If you’re a lover of good, clean Italian food, chances are you’ve dined at one of Giorgio Nava’s restaurants. The Milanese chef relocated to South Africa about 15 years ago, during which time he has opened seven successful restaurants, including 95 Keerom, 95 at Morgenster, the now defunct Mozzarella Bar and Caffe Milano (sadly), and three branches of Carne.
He opened 95 Keerom in 2003 and five years later the original branch of Carne opened across the road in Cape Town’s legal district. In the middle of 2014, Giorgio opened his second branch of Carne in Kloof Street and in November 2014, a third branch opened in Constantia, allowing southern suburbs dwellers to enjoy Giorgio’s sublime Milanese meals without having to trek over the mountain.
More than meats the eye…
Not surprisingly, Carne Constantia was an instant hit in the land of Labradors and Land Rovers – but only at dinnertime; for some reason the restaurant never seemed to realise its potential during the day. Over lunch one afternoon, Giorgio, the salubrious Seth Shezi and I considered the reasons for Carne Constantia’s scant lunchtime trade. Perhaps, we speculated, the Ladies Who Lunch would prefer to eat salad (or even fish, chicken or pasta) at midday, rather than red meat?
“But they can!” exclaimed Giorgio, “There is a lot on the menu for people who don’t want to eat meat,” he explained, gesturing to the waiter to bring us starter portions of an array of dishes, including baked chicken breast; grilled linefish; and L’Insalata di Avocado, with greens, cherry tomatoes, crunchy pecan nuts, fresh pear, blue cheese and olive oil.
Of course, the food, as always, was sublime… But the point is that Carne (meat in Italian) was perceived as a steakhouse, which might (or might not) be a deterrent for some.
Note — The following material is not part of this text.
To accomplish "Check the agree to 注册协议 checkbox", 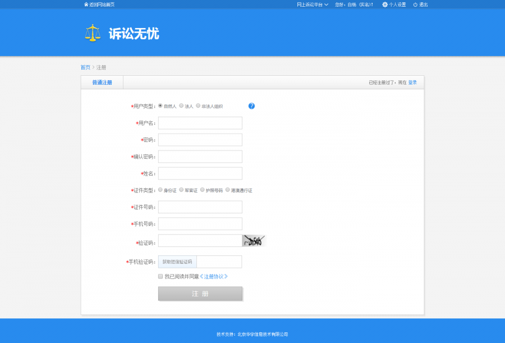I will [160, 276].
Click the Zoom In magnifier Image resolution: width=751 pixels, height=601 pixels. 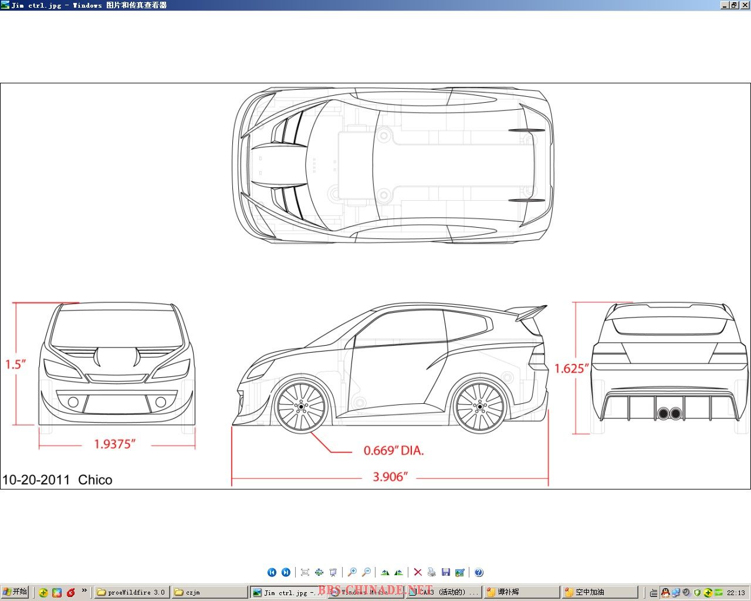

Also, we speculated that, while the setting in peaceful garden in the suburbs is most agreeable, the building is unassuming from the outside – and easy to drive past without noticing that there’s an award-winning restaurant inside.
A Fresh Green Start
Fast forward a year to August 2017. I’ve been invited to lunch (with a table full of bloggers and media people) by chef-proprietor Nava. The setting: the same beautifully renovated Victorian building on the corner of Constantia Main and Park Roads that was once home to Parks and more recently Carne Constantia. It’s now called 95 at Parks, taking the focus off meat, and the decor has been given a verdant overhaul, playing up its leafy setting. For example, the door and window frames have been painted green, and swathes of botanical-print drapes hang from the curtain rails. It’s a pretty departure but, if I’m honest, I preferred the previous interiors and furnishings.
On the menu
Discerning meat eaters can still expect Giorgio’s cut-above-the-rest steaks, “but we’ve extended our menu to appeal to our lunch time clientele, too,” he explains. For example, you’ll find steamed mussels in tomato and white wine; home-made butternut ravioli; Asian-inspired grilled tuna, as well as an exciting selection of salads: crispy baby calamari; quinoa with pomegranate, avocado and kale from the garden; steamed lentils with fresh green; and a deconstructed Caprese with creamy burrata mozzarella.
The dessert menu has six devilishly tempting options, including my absolute favourite, Fondente al Cioccolato (dark Italian-chocolate fondant with a liquid chocolate centre).
…And the rest
The service, as always, is slick and professional, with waitrons demonstrating an intricate knowledge of the menu.